** begin Extract to read **

Cracked Quack is a 1952 Warner Bros. Merrie Melodies short directed by Friz Freleng. The cartoon was released on July 5, 1952, and stars Daffy Duck and Porky Pig.

Plot
A cold and tired Daffy Duck flies through a blizzard, having flown south too late. He eventually comes to a mansion, full of mounted animal heads. Daffy sees a stuffed duck on the fireplace that looks like himself and believes "Well, there's one of our boys that's got this 'flying south' business licked!" He invites himself inside and tries to talk with the stuffed duck about spending the winter months with it, but soon believes that the "duck" is being a snob; when he gets attacked twice by it, he beats it into submission and finally realizes it is a stuffed duck. Daffy then gets an idea: believing this means he will get himself some free room and board, he puts the beat-up stuffed duck into storage.

The mansion turns out to belong to Porky Pig, who is busy going through a large amount of tax forms. His dog Rover moves to the fireplace to sleep, so Daffy quickly substitutes himself as the stuffed duck, making Rover suspicious. Hours pass and Daffy realizes "I can see where this moron is going to give me trouble", so he pushes a vase off the fireplace onto Rover causing him to yelp. It's when a fly lands on his bill and Daffy knocks it off that Rover realizes that the duck is a real one and barks at it. Porky however objects, insisting Daffy is a stuffed duck, proving it by bashing Daffy's head on the floor, leaving Daffy dazed and with lumps on his head.

** end Extract to read **

--- Required actions ---
1: Write out the Cracked Quack summary from "Cracked Quack is" to "and Porky Pig.", switching "Friz Freleng" to "Chuck Jones".
2: Continue the Cracked Quack summary from its last sentence.

** begin Dataset extract **

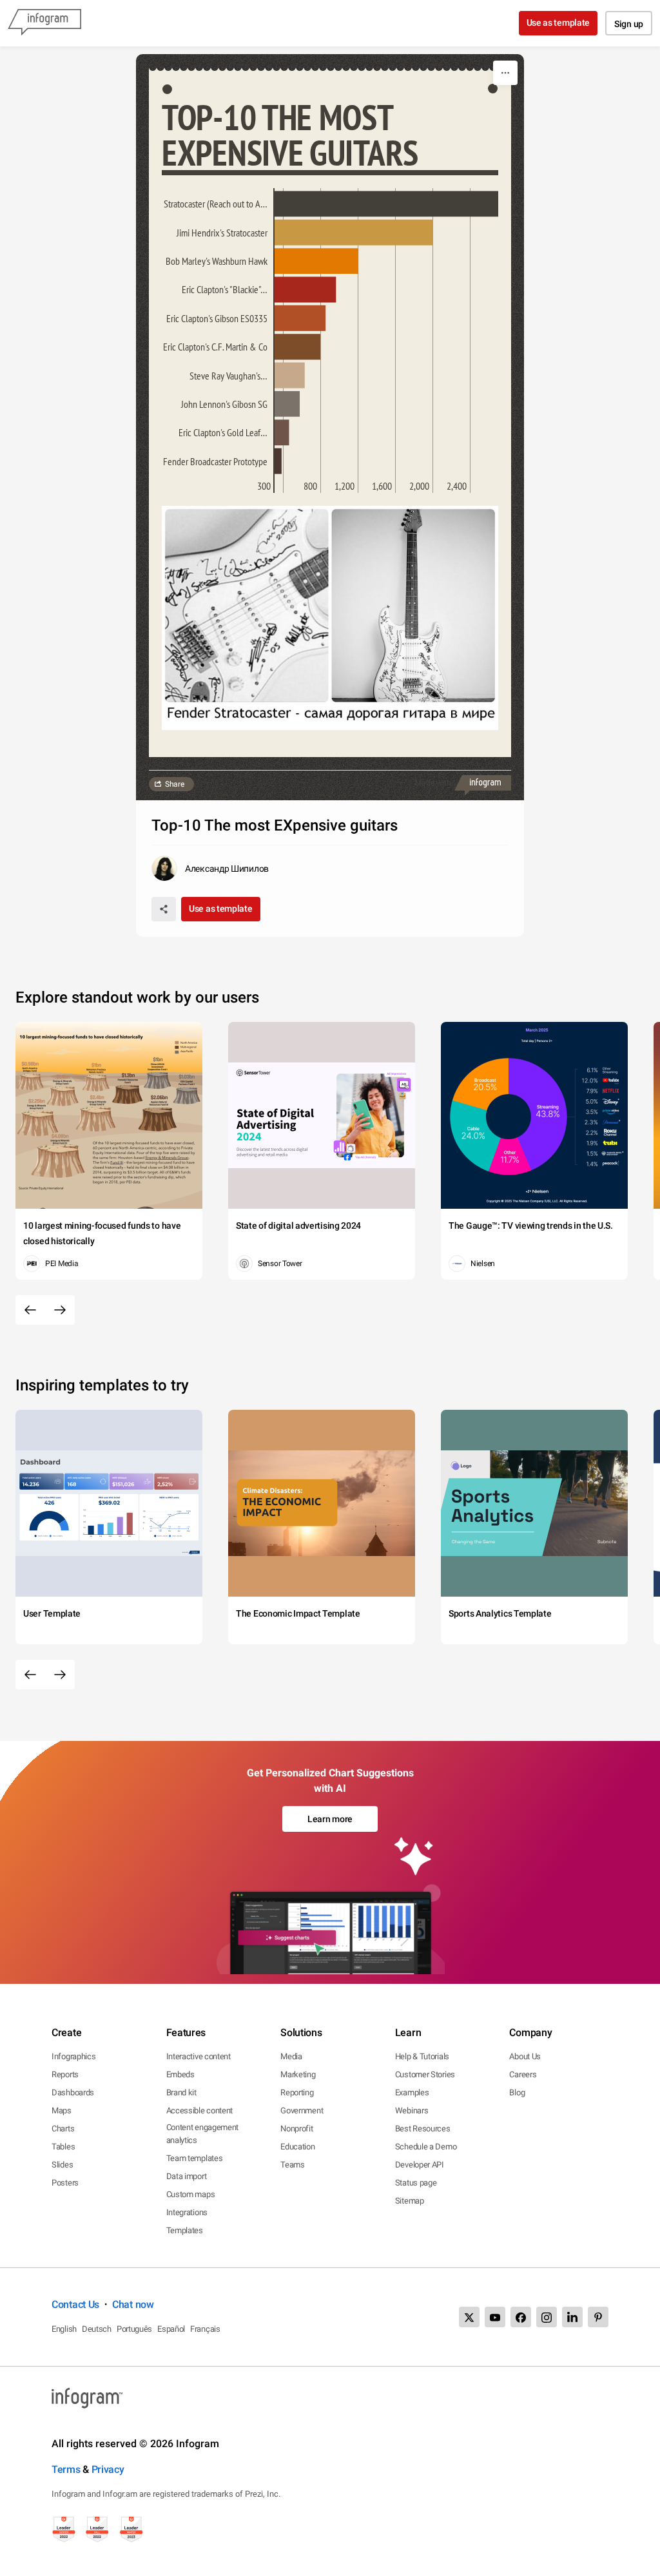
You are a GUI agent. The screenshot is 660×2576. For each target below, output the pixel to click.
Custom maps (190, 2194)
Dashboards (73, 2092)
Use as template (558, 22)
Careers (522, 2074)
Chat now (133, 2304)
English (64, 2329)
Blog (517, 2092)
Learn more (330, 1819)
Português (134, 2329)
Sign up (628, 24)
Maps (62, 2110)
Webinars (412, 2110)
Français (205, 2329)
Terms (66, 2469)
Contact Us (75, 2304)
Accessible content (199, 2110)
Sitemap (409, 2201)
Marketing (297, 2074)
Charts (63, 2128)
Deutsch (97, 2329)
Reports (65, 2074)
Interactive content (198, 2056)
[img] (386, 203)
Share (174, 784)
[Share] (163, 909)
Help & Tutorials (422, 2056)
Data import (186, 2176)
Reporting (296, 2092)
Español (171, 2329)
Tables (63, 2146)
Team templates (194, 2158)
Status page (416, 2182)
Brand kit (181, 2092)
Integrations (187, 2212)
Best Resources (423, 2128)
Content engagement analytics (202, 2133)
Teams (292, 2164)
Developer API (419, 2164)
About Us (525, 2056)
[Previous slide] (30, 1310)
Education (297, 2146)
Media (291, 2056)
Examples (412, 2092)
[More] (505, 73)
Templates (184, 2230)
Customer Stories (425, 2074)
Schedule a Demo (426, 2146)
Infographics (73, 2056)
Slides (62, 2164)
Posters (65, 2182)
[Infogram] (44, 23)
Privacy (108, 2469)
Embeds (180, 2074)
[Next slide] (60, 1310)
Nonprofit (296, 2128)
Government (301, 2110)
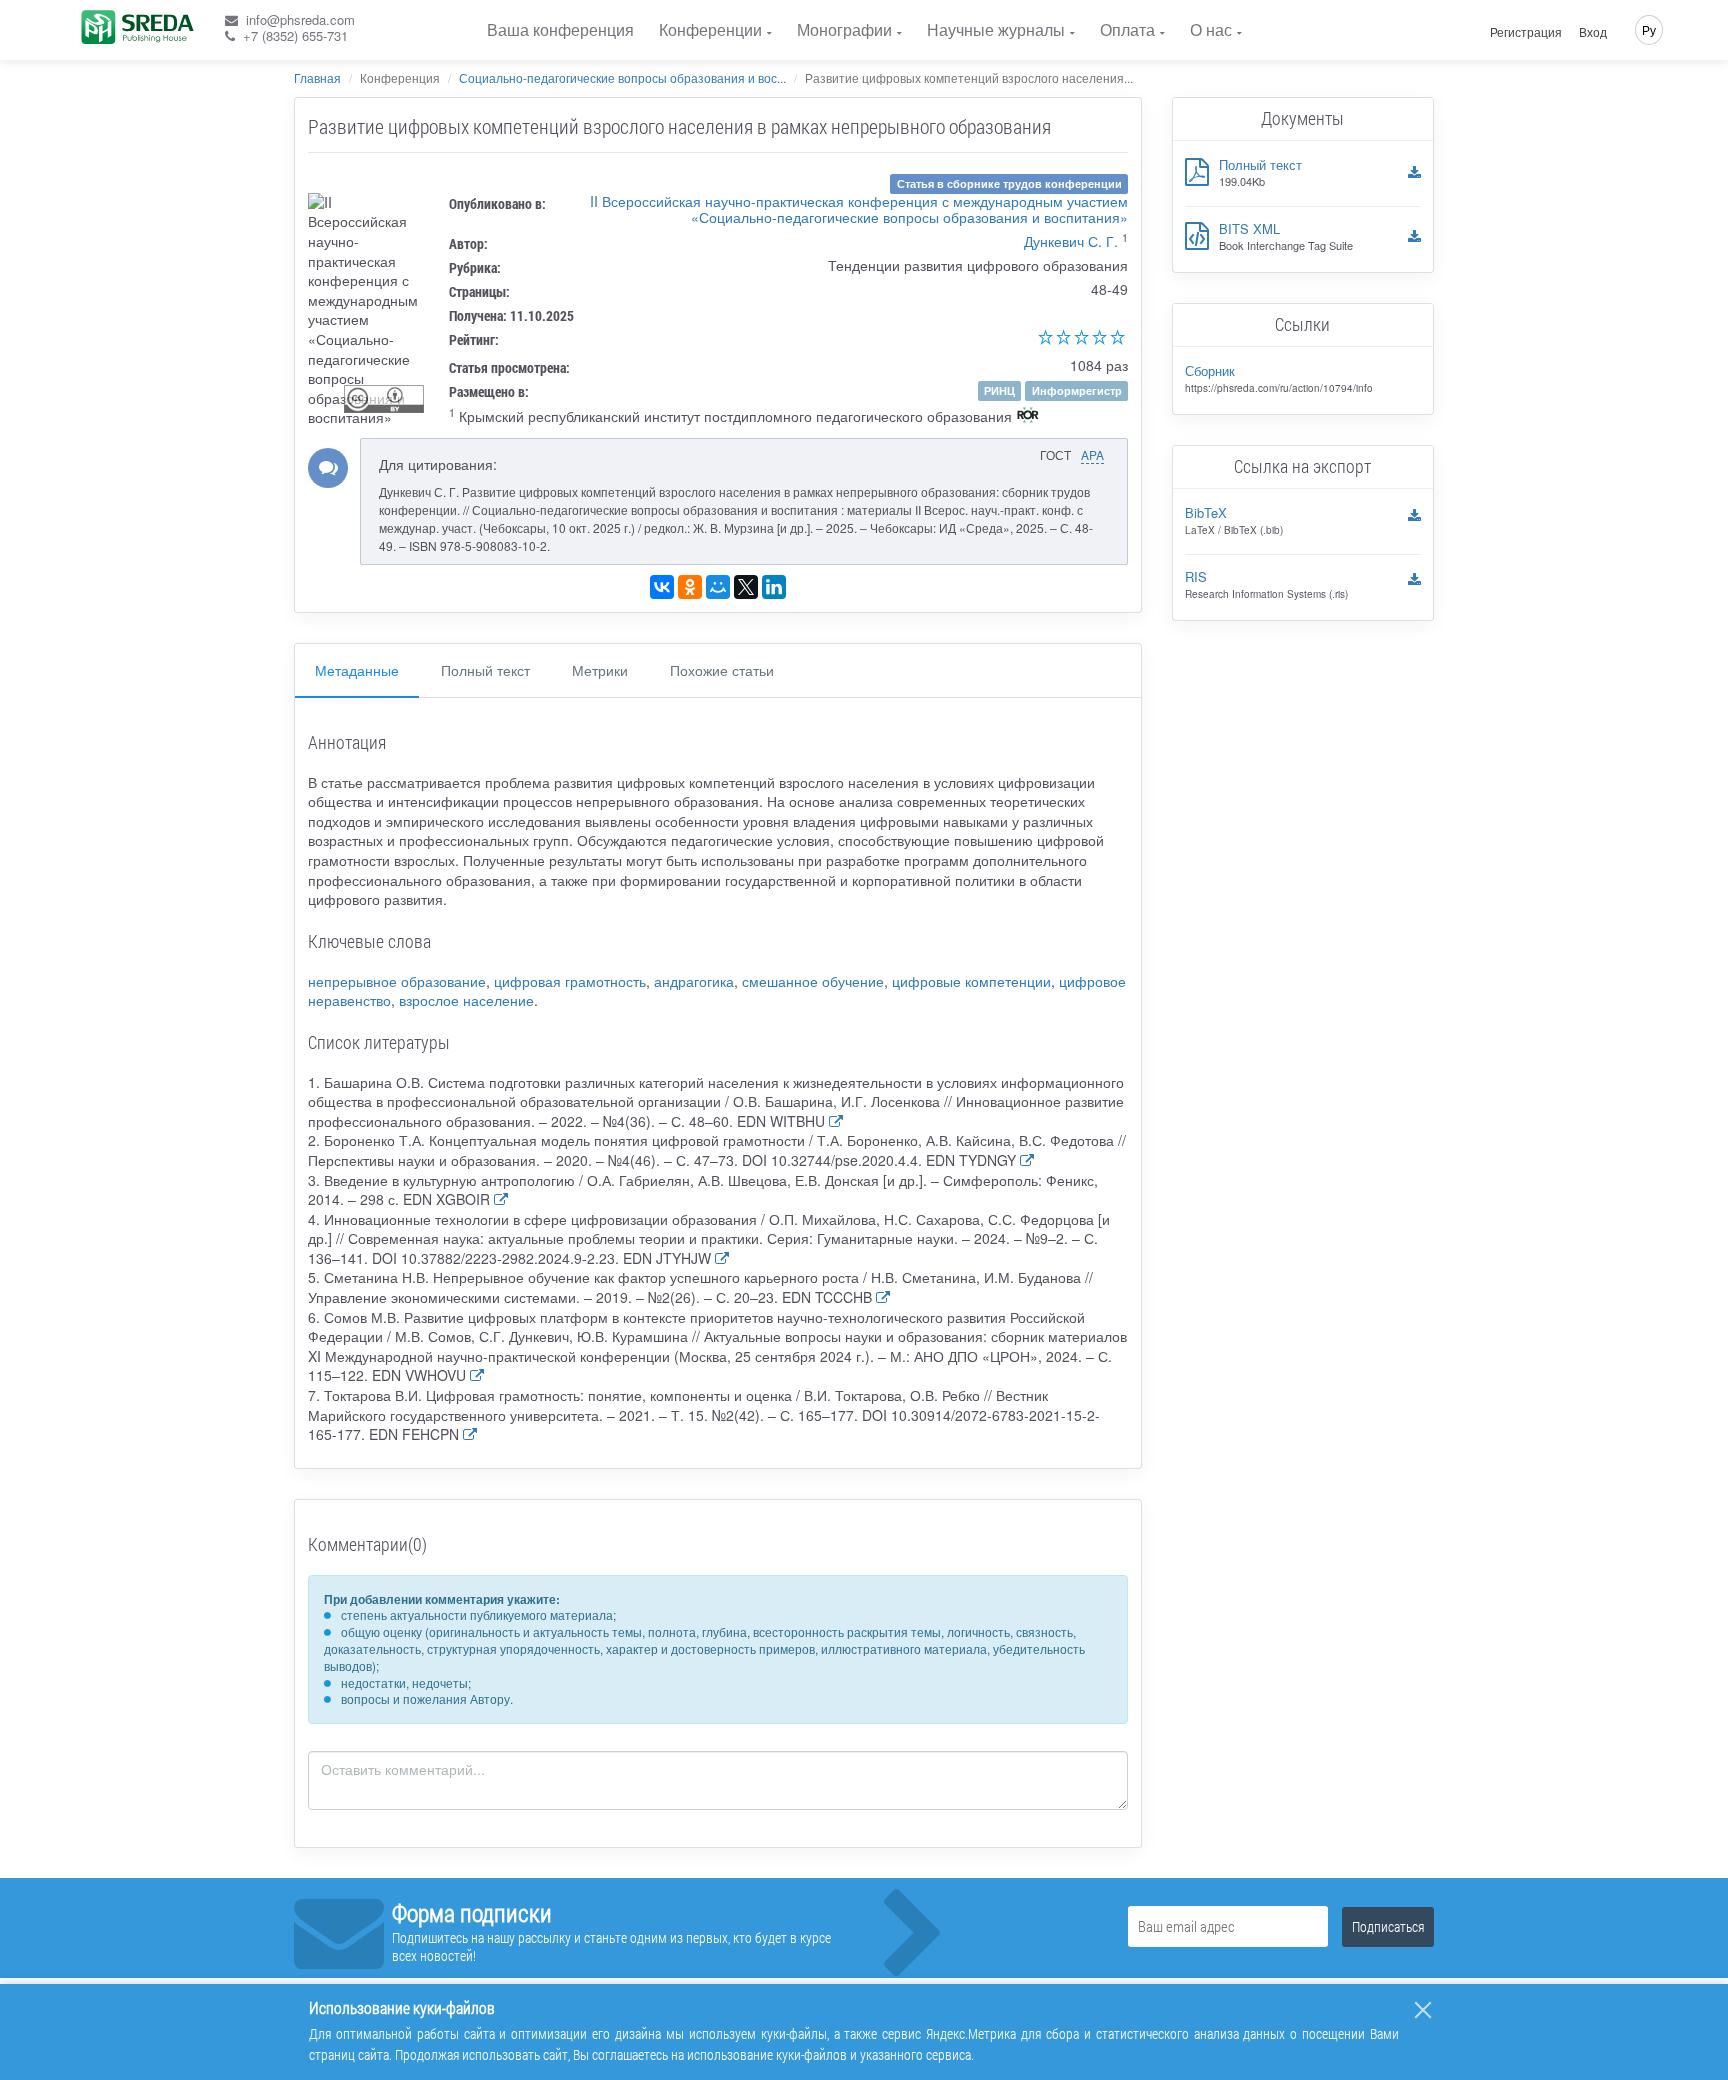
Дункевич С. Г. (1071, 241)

** end Dataset extract **

--- Responses ---
1:
Cracked Quack is a 1952 Warner Bros. Merrie Melodies short directed by Chuck Jones. The cartoon was released on July 5, 1952, and stars Daffy Duck and Porky Pig.

2:
Later, Daffy sneaks into the kitchen and helps himself to a roast chicken from the refrigerator. Rover however sneaks up from behind him and when Daffy notices, he takes a bone and tricks Rover into fetching it outside a window. Daffy locks the dog out and closes a blind, remarking that "I can't stand to see a dumb animal suffer". Porky lets Rover back in and scolds him for being outside, warning him he'll be thrown out if he's not careful. Later, Daffy takes the stuffed duck and waddles it into Rover's sight, who attacks it thinking it is Daffy. Porky again tells his dog off and drags Rover off to lock him away, warning him "You try that again and I'll put your tail in the pencil sharpener". After successfully getting the dog out of his way, Daffy tries to sneak away to continue his comfortable time, but Porky mistakes him for the stuffed duck and takes him away to "stuff it all over again".

As a stuffed Daffy stands over the fireplace, a flock of black ducks similar to him pass by and see him, repeating his earlier quotation. Porky, still working out his tax forms, says to himself that "This darn income tax would come out alright if I had a few dependents". Daffy asks "Did you say dependents?" and opens a door, adding "You've got 'em, brother!". To Porky's shock, the flock of ducks from earlier have invaded his home and are having a party as the cartoon ends.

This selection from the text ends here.